**WORK ORDER**
Starting with the line containing "The height and width of the screenshot is (1420, 2178)." and going on through the line containing "Task: Collapse the code fold at line 8", return the lines of the data below exactly, and only those.

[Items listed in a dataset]

——

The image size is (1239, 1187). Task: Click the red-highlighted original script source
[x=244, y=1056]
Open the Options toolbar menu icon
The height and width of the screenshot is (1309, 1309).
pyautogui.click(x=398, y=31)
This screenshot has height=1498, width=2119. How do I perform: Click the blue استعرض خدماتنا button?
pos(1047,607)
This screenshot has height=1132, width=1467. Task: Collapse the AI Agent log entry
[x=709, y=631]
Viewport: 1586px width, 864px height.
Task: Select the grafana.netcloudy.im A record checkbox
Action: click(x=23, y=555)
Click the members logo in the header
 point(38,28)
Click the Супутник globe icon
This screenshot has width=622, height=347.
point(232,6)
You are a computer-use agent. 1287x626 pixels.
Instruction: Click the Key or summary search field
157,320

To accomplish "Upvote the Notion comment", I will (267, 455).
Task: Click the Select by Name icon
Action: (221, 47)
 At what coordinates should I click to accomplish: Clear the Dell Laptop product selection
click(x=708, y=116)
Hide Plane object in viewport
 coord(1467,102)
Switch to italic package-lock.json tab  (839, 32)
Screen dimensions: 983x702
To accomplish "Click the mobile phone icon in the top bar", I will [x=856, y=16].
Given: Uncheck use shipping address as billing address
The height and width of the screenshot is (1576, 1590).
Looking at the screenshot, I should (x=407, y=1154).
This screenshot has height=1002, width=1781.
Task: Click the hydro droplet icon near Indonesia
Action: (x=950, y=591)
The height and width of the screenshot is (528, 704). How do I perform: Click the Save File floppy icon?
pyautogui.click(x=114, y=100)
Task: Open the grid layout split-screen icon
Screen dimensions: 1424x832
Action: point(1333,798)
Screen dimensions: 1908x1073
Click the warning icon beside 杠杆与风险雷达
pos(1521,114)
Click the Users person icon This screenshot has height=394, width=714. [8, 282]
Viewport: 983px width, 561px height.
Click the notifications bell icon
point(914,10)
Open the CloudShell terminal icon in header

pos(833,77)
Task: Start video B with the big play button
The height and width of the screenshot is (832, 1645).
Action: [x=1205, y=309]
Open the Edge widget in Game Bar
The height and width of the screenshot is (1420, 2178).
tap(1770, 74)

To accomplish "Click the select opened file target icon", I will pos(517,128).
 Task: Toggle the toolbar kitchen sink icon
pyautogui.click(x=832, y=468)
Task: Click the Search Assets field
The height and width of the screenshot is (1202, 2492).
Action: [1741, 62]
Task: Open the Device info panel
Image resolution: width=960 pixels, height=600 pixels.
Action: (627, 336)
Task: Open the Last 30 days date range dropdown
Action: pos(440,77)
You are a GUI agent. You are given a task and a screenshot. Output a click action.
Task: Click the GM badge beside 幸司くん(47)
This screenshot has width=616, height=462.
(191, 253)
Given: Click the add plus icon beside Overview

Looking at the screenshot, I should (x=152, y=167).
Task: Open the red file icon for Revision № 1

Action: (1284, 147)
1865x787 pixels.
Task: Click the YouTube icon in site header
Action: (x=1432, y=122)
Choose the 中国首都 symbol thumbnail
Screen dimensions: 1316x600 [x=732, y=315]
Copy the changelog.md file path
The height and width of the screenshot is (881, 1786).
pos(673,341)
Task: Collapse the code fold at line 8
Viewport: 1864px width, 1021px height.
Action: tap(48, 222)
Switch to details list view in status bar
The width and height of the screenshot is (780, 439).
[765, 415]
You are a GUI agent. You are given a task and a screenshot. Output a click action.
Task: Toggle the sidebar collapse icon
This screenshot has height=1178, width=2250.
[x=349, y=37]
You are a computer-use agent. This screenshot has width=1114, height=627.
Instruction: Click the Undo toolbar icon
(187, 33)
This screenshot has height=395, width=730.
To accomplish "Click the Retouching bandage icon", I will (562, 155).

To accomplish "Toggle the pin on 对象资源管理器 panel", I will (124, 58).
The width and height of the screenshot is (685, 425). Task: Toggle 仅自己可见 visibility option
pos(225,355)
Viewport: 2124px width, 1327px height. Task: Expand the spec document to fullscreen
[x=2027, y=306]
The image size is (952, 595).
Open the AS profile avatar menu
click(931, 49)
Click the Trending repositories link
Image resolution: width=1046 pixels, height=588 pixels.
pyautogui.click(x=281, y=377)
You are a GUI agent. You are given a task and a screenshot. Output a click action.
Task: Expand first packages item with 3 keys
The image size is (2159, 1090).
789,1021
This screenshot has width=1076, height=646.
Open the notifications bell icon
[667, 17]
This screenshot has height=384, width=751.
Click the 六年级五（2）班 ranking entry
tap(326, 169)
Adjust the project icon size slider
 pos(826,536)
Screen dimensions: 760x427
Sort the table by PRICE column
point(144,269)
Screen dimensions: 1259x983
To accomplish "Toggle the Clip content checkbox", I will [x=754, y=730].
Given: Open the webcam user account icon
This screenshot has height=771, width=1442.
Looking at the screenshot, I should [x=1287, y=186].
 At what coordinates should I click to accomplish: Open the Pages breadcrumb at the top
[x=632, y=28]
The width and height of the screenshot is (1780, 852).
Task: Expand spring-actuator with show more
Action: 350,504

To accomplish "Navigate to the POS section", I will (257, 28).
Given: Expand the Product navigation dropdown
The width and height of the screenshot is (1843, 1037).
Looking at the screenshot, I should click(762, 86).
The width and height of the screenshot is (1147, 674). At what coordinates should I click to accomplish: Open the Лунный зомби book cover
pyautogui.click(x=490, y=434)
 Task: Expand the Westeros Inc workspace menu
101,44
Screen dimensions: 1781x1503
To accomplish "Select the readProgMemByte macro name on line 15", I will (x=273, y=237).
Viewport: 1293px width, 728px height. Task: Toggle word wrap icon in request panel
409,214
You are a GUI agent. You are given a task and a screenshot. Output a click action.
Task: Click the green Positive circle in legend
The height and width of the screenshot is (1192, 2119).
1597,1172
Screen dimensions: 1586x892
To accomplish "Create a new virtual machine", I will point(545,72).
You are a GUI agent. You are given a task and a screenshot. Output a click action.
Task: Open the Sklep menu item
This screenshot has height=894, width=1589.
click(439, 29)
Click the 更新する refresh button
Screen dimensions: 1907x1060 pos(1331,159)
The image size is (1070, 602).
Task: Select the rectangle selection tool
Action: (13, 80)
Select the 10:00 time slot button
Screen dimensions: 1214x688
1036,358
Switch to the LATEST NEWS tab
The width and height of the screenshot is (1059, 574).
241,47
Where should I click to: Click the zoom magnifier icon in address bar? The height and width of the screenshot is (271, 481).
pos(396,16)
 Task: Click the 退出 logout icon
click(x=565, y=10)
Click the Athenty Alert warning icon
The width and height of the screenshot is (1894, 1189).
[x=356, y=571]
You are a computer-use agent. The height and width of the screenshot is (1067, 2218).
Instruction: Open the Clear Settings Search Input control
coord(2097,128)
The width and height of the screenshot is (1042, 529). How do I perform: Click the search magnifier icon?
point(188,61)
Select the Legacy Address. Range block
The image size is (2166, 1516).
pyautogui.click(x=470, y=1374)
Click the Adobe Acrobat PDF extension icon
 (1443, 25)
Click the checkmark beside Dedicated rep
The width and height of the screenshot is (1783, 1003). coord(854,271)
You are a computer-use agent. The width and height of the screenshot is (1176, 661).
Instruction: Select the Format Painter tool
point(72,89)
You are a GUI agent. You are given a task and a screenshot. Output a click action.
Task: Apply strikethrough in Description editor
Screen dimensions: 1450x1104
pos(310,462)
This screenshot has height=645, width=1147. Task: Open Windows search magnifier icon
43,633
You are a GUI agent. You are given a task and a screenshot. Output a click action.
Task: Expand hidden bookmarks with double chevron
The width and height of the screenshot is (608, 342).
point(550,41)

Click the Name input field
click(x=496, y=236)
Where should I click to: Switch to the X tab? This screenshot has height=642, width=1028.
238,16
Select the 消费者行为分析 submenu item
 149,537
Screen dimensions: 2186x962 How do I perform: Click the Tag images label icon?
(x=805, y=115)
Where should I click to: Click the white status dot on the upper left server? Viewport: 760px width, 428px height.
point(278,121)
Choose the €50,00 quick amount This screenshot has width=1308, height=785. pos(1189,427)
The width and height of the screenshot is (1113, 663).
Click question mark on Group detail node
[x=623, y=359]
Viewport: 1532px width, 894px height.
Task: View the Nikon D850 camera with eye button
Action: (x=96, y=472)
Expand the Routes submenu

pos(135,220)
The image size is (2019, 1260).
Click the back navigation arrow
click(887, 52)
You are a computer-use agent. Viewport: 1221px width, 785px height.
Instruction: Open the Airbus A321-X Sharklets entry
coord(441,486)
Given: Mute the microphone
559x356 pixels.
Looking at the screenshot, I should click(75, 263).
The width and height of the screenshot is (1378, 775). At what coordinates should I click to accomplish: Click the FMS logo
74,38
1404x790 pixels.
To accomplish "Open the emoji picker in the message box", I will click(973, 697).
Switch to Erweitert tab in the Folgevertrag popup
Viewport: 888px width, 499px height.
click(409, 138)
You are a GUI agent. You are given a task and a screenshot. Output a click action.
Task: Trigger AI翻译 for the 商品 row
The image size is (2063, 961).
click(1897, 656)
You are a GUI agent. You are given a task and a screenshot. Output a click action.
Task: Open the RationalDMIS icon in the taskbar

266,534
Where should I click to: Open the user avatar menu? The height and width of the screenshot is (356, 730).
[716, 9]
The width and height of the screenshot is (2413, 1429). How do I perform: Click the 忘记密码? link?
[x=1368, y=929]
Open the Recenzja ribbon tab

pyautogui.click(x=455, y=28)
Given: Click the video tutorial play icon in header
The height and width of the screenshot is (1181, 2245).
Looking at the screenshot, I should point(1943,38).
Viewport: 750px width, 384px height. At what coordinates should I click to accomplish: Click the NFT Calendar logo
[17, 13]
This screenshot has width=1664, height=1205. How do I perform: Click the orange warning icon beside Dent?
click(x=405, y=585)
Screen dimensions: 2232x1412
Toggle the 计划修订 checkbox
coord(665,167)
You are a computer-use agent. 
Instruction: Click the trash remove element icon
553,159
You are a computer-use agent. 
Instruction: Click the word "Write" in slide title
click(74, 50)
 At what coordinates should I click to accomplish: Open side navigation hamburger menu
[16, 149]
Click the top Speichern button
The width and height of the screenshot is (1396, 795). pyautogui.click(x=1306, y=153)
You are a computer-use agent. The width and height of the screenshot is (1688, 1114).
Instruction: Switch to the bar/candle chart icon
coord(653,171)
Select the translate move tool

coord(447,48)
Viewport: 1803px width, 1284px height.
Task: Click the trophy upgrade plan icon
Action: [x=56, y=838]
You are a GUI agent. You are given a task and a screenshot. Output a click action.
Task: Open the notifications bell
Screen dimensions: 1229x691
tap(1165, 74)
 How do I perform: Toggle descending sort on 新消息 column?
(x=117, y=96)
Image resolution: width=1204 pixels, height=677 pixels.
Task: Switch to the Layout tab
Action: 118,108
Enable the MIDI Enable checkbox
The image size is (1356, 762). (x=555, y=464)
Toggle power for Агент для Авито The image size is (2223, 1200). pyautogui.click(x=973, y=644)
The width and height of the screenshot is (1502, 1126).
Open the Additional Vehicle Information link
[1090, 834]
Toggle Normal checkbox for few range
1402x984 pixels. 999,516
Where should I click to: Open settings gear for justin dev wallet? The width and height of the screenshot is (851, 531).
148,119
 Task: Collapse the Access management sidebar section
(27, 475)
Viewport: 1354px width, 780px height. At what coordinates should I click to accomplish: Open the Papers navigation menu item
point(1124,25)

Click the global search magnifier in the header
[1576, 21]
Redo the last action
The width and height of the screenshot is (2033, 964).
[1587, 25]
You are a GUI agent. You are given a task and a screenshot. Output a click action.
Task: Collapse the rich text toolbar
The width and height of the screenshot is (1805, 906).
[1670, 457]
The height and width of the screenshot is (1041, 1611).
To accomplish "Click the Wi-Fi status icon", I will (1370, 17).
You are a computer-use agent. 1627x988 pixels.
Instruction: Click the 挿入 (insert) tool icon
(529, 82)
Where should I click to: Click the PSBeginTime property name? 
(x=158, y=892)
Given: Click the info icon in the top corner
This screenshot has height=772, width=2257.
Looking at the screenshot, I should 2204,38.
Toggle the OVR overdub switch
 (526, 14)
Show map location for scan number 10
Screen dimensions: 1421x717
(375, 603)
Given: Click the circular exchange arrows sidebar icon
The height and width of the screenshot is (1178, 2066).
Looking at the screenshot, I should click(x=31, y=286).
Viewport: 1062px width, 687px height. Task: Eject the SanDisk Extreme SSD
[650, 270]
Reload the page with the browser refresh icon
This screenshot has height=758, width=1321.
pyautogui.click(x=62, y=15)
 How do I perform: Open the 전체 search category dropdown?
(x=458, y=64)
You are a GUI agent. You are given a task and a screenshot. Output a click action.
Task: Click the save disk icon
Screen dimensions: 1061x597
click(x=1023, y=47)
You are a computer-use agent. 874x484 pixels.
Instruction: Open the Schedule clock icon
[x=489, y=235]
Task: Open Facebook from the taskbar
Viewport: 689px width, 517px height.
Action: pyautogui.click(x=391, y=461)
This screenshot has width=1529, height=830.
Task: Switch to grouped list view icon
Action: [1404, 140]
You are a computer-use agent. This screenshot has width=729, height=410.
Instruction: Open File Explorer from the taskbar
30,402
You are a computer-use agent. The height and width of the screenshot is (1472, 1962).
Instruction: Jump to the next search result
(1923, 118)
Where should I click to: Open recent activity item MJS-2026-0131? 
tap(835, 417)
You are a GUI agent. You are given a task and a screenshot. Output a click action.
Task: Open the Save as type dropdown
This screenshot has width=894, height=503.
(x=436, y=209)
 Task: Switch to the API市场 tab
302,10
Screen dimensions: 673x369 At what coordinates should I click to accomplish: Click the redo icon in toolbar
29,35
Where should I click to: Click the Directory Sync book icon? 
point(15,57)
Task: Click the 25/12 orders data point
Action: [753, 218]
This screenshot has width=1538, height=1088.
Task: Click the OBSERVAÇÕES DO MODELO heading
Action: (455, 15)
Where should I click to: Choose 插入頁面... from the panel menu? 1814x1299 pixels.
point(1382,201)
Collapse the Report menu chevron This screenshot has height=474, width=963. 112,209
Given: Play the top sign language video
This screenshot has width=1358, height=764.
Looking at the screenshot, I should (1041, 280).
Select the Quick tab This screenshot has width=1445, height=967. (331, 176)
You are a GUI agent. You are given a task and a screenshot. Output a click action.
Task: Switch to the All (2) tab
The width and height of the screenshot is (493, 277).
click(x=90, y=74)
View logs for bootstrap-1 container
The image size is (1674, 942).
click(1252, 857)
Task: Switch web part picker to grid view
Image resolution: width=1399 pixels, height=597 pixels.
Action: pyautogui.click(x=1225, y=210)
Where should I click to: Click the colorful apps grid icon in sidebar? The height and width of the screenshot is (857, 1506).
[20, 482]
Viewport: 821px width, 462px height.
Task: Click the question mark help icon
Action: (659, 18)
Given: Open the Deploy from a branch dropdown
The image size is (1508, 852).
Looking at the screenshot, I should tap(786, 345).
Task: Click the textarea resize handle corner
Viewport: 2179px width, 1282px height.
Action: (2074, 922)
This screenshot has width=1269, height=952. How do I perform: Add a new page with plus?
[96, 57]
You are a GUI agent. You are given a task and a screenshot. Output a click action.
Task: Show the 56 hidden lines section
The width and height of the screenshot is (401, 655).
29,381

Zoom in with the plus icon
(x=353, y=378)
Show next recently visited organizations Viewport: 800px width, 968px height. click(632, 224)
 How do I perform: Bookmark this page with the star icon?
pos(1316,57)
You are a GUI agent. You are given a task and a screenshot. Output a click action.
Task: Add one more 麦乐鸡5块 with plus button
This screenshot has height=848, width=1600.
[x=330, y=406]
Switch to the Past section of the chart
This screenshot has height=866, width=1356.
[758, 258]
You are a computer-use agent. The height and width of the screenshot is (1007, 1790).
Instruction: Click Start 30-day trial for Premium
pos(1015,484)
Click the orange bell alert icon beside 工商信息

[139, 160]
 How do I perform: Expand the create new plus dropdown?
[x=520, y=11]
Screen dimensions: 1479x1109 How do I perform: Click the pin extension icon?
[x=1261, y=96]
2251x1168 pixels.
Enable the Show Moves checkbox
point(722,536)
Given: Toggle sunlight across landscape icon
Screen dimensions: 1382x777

——

**YOUR SOLUTION**
The height and width of the screenshot is (1420, 2178).
tap(1770, 74)

To accomplish "Click the select opened file target icon", I will pos(517,128).
 Task: Toggle the toolbar kitchen sink icon
pyautogui.click(x=832, y=468)
Task: Click the Search Assets field
The height and width of the screenshot is (1202, 2492).
Action: [1741, 62]
Task: Open the Device info panel
Image resolution: width=960 pixels, height=600 pixels.
Action: (627, 336)
Task: Open the Last 30 days date range dropdown
Action: pos(440,77)
You are a GUI agent. You are given a task and a screenshot. Output a click action.
Task: Click the GM badge beside 幸司くん(47)
This screenshot has width=616, height=462.
(191, 253)
Given: Click the add plus icon beside Overview

Looking at the screenshot, I should (x=152, y=167).
Task: Open the red file icon for Revision № 1

Action: (1284, 147)
1865x787 pixels.
Task: Click the YouTube icon in site header
Action: (x=1432, y=122)
Choose the 中国首都 symbol thumbnail
Screen dimensions: 1316x600 [x=732, y=315]
Copy the changelog.md file path
The height and width of the screenshot is (881, 1786).
pos(673,341)
Task: Collapse the code fold at line 8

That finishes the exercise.